**TEXT SECTION**
—————

Background and purpose: Previous studies demonstrated that discontinuation of clopidogrel in patients after ACS was associated with a rebound increase in risk of recurrent events. In this study, we aimed to investigate the rebound effect after discontinuation of clopidogrel therapy in patients with TIA or stroke.
Methods: All patients with minor stroke or TIA were recruited from the Clopidogrel in High-Risk Patients With Acute Nondisabling Cerebrovascular Events (CHANCE) trial. Patients were divided into two groups: patients who discontinued clopidogrel and switched to aspirin therapy (Clopidogrel Discontinuation Group) and patients who continued one mono-antiplatelet therapy (non-Clopidogrel Discontinuation Group) during 90-180 days. The outcomes included risks of recurrent ischemic stroke, recurrent TIA, and composite events during 90-180 days. The prevalence of each outcome was compared between two groups for every 30 days. Further subgroup analysis was conducted in patients with and without CYP2C19 loss-of-function alleles.
Results: Among the 3456 patients included, a total of 10 patients in the Clopidogrel Discontinuation Group and 11 patients in the non-Clopidogrel Discontinuation Group presented ischemic stroke recurrence during the 90-180-day period. The inter-group comparisons were not significant in each 30 days. Similar results were found for recurrent stroke, recurrent TIA, and composite events in these two groups, which were also found in CYP2C19 subgroup analysis.
Conclusions: No rebound increase in the risk of ischemic stroke and composite events was found during the 90 days after discontinuation of clopidogrel therapy in patients with TIA or minor stroke in the CHANCE trial.
Trial registration: clinicaltrials.gov Identifier: NCT00979589.
Keywords: Rebound; clopidogrel; discontinuation; minor stroke; transient ischemic attacks.

—————

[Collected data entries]

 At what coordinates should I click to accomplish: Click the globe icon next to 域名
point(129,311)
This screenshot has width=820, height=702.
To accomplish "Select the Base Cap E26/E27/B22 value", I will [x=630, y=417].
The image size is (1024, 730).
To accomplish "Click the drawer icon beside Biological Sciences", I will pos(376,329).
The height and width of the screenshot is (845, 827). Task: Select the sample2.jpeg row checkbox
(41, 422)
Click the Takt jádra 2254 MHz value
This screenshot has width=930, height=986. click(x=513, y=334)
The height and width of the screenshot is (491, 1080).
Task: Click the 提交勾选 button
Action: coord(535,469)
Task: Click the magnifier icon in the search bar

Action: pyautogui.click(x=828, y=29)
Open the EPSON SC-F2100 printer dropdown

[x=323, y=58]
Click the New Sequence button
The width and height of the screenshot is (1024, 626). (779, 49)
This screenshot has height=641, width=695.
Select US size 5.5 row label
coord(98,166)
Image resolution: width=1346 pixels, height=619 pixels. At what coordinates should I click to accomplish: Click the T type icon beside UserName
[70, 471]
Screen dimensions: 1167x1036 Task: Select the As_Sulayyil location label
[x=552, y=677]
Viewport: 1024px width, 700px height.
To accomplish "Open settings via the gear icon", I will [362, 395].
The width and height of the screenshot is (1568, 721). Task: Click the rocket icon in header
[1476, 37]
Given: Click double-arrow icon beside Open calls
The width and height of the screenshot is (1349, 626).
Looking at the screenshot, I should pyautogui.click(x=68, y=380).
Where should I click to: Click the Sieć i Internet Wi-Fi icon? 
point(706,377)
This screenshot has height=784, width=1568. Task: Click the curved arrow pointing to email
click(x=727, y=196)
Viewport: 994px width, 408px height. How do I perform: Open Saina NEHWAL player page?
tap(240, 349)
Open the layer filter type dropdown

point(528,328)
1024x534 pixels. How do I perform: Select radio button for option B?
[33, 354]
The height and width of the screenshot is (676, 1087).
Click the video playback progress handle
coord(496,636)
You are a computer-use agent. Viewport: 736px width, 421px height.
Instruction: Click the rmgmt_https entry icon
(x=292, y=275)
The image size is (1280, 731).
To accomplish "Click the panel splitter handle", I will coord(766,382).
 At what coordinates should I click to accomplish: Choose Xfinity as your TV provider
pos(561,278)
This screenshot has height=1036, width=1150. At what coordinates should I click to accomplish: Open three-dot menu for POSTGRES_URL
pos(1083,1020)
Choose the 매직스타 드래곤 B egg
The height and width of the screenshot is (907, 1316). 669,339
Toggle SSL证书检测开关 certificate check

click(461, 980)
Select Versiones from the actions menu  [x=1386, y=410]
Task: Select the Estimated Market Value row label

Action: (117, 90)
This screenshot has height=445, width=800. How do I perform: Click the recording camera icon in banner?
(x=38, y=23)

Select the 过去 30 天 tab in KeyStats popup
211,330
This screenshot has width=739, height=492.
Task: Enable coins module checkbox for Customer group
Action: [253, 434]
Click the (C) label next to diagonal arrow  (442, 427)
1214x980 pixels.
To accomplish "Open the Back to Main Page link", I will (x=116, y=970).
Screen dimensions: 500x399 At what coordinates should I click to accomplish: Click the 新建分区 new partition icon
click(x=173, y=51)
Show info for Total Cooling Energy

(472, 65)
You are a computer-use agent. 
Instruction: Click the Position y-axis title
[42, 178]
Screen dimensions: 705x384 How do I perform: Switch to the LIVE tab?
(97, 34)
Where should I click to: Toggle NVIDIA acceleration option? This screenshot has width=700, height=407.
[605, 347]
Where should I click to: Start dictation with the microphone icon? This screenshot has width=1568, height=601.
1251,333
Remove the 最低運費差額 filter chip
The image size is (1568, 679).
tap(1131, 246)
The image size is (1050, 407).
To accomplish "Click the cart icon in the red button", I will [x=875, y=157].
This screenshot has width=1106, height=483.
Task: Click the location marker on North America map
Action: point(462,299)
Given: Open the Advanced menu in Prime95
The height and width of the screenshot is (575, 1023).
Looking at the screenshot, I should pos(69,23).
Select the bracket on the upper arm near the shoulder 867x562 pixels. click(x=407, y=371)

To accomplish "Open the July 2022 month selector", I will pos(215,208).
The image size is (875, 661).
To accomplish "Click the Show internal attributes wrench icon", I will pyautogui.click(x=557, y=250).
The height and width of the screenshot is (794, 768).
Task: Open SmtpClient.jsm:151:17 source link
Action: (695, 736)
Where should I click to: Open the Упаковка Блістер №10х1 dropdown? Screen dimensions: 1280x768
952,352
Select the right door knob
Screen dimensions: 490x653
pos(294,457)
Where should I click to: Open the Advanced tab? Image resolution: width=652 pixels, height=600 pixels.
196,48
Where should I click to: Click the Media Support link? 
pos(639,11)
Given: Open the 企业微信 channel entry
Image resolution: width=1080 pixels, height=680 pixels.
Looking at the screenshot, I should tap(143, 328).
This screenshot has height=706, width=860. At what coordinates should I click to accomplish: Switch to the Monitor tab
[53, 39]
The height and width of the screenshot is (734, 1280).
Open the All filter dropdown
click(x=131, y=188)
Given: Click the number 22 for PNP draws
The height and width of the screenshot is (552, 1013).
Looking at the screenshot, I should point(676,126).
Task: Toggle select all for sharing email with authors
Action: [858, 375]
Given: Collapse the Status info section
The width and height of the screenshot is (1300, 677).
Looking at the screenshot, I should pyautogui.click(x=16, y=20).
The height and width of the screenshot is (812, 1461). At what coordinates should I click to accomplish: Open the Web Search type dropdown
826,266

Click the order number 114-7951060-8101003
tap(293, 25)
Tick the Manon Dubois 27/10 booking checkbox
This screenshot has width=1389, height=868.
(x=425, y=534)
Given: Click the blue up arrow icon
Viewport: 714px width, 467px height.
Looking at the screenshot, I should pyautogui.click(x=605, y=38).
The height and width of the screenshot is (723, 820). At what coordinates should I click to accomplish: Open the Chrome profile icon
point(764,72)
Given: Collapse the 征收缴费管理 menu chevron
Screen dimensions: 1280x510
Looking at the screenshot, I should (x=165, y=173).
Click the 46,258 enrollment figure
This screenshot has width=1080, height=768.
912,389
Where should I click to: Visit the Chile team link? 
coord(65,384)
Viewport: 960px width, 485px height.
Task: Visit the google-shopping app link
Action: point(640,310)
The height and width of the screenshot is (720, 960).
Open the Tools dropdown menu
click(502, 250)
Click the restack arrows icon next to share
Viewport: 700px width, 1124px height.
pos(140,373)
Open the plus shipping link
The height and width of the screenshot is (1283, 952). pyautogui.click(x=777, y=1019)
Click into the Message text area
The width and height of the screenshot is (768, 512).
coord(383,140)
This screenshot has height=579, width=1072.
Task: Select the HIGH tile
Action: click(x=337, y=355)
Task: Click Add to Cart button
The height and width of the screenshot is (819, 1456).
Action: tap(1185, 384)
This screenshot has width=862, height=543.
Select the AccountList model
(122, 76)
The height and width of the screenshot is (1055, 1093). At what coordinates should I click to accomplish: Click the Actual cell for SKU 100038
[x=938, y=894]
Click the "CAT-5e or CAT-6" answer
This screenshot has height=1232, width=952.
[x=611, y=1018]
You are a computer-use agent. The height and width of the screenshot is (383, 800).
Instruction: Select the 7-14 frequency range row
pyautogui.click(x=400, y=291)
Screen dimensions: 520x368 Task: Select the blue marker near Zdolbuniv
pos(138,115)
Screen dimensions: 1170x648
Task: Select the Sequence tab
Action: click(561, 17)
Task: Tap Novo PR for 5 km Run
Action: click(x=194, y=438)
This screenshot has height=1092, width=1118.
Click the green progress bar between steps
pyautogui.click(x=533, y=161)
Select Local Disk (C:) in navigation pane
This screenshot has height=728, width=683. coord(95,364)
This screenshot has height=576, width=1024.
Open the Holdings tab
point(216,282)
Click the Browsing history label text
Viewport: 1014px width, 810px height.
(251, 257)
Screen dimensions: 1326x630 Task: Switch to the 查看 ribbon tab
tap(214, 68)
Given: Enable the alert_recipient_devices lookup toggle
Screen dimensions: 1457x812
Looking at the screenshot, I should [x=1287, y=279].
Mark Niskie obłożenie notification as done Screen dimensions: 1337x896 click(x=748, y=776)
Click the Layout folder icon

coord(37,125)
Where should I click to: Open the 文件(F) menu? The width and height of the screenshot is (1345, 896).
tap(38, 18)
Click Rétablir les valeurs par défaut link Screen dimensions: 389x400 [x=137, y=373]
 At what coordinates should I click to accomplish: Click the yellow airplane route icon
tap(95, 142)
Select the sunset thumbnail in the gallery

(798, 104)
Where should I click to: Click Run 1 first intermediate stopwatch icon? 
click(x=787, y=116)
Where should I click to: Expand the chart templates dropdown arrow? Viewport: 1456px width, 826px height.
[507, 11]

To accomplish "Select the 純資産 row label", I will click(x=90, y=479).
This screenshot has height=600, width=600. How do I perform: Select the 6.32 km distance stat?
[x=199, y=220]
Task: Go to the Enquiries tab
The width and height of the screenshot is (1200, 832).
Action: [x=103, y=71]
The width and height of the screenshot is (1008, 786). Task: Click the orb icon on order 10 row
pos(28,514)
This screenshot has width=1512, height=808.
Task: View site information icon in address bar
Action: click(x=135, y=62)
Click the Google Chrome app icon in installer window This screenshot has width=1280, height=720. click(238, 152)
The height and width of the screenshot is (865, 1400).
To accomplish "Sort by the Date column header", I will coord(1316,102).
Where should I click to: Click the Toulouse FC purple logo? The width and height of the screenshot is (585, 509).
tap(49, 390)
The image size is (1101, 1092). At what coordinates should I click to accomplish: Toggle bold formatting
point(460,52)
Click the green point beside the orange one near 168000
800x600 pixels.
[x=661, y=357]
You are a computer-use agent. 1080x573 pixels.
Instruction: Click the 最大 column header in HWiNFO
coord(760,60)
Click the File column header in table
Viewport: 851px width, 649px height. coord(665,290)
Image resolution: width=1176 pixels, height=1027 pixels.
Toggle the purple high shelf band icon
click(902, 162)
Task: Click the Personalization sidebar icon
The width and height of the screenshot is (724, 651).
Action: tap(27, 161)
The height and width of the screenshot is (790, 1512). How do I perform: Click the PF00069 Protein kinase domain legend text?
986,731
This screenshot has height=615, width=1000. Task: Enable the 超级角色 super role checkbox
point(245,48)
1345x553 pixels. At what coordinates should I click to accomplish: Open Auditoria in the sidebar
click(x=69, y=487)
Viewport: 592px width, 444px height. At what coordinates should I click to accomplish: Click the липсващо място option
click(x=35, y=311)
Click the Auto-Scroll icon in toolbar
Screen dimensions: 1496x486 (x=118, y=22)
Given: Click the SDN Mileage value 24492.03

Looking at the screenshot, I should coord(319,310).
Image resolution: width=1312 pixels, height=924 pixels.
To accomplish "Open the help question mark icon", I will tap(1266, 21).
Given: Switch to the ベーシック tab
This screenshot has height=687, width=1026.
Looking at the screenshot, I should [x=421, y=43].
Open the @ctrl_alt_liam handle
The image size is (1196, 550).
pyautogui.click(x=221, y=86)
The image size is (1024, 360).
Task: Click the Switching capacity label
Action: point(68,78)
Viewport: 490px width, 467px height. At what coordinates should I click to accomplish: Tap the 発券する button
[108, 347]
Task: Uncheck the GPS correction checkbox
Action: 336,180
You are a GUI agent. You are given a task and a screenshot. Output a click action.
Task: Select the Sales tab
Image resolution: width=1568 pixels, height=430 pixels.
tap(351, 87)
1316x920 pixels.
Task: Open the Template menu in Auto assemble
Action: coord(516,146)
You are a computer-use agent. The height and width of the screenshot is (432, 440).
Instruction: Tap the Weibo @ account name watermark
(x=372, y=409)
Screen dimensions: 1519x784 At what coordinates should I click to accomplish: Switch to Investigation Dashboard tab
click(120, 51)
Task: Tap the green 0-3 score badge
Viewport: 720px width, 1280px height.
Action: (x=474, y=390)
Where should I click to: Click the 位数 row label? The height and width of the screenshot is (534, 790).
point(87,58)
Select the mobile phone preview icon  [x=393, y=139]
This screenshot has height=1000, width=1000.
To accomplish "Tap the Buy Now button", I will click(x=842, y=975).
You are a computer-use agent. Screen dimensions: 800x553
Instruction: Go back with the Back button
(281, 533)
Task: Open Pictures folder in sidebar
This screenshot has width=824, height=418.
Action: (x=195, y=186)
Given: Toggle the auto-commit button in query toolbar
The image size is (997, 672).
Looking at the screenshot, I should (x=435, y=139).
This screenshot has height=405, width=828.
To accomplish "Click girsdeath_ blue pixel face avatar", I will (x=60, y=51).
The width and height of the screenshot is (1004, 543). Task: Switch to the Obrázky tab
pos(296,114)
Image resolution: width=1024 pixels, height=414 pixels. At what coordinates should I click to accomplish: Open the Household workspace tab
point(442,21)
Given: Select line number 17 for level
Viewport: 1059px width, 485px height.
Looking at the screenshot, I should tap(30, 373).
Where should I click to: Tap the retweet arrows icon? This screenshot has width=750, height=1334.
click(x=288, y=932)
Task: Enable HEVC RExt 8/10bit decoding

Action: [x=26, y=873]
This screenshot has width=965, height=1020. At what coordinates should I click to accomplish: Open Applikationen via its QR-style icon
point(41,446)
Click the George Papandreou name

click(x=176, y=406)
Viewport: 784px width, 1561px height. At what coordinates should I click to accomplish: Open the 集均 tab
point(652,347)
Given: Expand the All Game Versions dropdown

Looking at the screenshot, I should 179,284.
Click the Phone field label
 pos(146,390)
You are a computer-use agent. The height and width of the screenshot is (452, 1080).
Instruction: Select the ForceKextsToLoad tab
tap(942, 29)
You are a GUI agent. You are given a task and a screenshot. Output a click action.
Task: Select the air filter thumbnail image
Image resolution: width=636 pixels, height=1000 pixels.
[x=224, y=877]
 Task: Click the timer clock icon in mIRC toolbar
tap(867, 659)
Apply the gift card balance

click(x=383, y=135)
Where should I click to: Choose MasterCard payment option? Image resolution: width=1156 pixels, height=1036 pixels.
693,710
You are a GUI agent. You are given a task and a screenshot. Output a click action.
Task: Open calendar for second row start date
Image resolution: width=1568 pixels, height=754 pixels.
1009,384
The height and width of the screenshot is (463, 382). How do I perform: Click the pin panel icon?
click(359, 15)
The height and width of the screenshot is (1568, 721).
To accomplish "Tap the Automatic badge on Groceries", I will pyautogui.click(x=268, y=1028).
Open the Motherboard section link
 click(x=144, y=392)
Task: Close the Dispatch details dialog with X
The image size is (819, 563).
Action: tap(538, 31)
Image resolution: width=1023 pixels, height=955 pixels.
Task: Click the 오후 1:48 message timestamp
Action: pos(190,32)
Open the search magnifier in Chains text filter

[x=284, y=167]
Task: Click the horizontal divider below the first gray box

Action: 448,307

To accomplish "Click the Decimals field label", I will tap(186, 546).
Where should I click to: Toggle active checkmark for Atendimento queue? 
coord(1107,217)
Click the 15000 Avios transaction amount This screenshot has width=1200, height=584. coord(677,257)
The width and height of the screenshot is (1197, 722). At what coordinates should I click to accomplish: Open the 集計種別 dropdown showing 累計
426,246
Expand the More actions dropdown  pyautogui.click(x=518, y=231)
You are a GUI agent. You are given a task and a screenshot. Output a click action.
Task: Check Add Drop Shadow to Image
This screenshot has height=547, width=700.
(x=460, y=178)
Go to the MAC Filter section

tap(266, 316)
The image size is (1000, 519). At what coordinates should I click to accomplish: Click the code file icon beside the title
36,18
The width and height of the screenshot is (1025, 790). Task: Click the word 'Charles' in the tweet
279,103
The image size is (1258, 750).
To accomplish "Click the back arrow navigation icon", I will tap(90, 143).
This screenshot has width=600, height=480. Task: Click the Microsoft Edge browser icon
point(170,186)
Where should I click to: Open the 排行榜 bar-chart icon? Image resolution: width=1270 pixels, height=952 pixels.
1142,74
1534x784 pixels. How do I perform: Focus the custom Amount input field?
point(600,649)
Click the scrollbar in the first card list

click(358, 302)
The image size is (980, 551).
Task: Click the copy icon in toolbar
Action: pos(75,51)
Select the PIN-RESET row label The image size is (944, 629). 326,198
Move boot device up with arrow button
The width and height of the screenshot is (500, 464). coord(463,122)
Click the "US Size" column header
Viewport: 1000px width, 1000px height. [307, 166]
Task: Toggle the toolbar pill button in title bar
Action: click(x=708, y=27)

—————

**REQUIRED ACTIONS**
1/ Retype the clopidogrel study abstract from "Methods: All patients" to "CYP2C19 loss-of-function alleles.".
2/ According to the clopidogrel study abstract, why did the researchers look for a rebound effect after clopidogrel was stopped in patients with TIA or stroke?

**ANSWERS TO THE EXERCISES**
1/
Methods: All patients with minor stroke or TIA were recruited from the Clopidogrel in High-Risk Patients With Acute Nondisabling Cerebrovascular Events (CHANCE) trial. Patients were divided into two groups: patients who discontinued clopidogrel and switched to aspirin therapy (Clopidogrel Discontinuation Group) and patients who continued one mono-antiplatelet therapy (non-Clopidogrel Discontinuation Group) during 90-180 days. The outcomes included risks of recurrent ischemic stroke, recurrent TIA, and composite events during 90-180 days. The prevalence of each outcome was compared between two groups for every 30 days. Further subgroup analysis was conducted in patients with and without CYP2C19 loss-of-function alleles.

2/ Earlier studies had shown that stopping clopidogrel in patients after ACS was associated with a rebound increase in the risk of recurrent events. The researchers wanted to see whether the same effect occurred in patients with TIA or stroke.